• **Assignment**:
A single number is the required answer: the count of lines in the listing below that hold the string "Uncheck".

• **Input records**:
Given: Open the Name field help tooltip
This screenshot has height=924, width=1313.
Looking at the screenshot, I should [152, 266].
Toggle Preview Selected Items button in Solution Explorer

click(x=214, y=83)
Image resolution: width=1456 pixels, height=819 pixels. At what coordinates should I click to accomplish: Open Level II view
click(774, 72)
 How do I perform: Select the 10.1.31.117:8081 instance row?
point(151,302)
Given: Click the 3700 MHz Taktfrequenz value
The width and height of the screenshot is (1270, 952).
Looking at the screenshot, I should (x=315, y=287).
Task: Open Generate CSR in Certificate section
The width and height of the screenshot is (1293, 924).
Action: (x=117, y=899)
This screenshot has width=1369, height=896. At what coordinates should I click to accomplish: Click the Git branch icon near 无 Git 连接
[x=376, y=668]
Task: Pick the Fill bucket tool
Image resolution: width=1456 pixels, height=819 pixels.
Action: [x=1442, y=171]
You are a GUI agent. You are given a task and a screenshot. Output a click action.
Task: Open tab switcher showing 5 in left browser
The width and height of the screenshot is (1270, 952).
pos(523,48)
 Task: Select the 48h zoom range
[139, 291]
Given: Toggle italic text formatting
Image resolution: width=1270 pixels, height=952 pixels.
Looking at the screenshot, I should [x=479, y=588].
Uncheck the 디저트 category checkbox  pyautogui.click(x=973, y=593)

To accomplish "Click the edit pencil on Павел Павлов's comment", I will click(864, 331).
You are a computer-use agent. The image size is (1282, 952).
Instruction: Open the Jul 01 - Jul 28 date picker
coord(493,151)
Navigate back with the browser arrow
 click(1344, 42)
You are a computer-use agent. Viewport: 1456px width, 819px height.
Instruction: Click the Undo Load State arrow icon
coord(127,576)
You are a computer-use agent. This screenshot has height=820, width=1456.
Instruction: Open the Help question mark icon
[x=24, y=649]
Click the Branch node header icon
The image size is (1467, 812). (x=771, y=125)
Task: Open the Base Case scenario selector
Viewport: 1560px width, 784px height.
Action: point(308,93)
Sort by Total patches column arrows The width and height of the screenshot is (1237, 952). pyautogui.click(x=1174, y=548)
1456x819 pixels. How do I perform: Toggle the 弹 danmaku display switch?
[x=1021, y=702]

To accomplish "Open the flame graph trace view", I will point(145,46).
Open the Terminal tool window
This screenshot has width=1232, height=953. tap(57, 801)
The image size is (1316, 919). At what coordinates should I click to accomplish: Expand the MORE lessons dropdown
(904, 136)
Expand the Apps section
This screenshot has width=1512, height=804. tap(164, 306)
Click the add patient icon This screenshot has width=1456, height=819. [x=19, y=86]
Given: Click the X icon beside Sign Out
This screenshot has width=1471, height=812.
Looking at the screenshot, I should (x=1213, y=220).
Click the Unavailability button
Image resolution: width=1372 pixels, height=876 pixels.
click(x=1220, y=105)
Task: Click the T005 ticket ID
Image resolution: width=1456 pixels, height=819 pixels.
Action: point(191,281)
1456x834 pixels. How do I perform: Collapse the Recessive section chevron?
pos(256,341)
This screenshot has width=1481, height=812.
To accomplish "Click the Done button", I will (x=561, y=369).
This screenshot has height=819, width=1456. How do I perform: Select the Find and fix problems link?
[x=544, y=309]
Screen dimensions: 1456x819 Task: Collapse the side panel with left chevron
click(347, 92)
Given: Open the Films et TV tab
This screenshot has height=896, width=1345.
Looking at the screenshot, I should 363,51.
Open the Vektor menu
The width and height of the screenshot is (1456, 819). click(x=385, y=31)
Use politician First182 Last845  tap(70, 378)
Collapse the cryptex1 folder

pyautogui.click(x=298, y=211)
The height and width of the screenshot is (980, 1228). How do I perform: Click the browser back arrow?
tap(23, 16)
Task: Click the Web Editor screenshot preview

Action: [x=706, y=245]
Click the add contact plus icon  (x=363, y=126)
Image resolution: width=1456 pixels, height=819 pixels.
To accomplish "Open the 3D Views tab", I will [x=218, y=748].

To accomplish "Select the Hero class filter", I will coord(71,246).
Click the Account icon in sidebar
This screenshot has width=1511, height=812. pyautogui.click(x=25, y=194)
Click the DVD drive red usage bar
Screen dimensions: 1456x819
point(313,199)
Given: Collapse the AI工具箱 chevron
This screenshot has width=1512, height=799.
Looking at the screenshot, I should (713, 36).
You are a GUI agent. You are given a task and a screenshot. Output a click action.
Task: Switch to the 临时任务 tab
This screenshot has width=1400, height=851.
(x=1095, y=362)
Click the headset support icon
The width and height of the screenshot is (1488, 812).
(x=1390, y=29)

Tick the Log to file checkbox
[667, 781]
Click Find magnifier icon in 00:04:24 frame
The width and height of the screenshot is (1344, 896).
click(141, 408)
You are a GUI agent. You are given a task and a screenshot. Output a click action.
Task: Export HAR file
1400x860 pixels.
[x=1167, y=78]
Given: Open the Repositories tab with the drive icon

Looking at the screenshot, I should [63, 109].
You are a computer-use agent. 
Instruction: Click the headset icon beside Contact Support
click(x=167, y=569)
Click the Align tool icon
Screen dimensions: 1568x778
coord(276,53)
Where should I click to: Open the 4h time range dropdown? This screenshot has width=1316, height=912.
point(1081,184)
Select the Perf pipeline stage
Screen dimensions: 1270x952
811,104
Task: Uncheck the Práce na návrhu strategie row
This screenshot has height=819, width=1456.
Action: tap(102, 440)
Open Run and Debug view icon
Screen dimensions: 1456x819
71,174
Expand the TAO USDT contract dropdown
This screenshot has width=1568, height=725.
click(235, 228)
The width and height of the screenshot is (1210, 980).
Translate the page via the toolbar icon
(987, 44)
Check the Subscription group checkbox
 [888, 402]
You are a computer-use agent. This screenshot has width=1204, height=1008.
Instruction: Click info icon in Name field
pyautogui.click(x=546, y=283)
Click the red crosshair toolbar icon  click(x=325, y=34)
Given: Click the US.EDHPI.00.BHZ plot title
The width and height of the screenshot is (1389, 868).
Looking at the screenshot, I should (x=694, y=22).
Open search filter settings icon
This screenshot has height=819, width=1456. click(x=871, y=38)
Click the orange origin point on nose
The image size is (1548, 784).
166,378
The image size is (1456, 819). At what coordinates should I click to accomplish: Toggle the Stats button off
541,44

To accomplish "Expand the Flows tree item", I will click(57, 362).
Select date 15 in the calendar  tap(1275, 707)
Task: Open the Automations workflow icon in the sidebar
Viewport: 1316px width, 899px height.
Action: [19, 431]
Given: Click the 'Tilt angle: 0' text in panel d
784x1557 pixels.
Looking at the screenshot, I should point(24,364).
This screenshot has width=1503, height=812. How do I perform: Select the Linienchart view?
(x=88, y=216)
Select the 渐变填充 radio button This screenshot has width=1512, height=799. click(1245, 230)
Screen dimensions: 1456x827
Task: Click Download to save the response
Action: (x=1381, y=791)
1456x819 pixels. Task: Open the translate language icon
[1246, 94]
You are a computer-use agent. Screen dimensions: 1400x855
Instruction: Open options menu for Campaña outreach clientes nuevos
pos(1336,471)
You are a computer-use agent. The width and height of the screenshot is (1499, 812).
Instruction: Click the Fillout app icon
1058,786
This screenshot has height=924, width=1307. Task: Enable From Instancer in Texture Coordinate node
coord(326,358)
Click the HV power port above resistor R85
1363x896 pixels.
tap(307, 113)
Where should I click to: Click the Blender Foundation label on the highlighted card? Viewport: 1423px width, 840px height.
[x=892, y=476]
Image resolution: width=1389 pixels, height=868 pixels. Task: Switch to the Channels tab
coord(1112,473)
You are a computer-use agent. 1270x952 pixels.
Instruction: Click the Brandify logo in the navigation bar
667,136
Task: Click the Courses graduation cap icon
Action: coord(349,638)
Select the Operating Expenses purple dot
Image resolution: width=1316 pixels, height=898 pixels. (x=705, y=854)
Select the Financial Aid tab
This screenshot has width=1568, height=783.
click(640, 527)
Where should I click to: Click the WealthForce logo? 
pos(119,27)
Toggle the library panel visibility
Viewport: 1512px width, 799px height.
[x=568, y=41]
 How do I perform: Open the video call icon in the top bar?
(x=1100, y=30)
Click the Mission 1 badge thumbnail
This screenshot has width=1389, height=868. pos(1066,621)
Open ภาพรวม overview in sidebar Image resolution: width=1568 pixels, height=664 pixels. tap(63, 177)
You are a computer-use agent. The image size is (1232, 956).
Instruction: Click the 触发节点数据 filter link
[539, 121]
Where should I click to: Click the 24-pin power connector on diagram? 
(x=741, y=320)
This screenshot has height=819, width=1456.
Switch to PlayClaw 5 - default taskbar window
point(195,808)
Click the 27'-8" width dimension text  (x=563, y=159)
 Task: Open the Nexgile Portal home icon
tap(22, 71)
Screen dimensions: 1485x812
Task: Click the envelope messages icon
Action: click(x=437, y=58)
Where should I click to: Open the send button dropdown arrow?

• **Response**:
2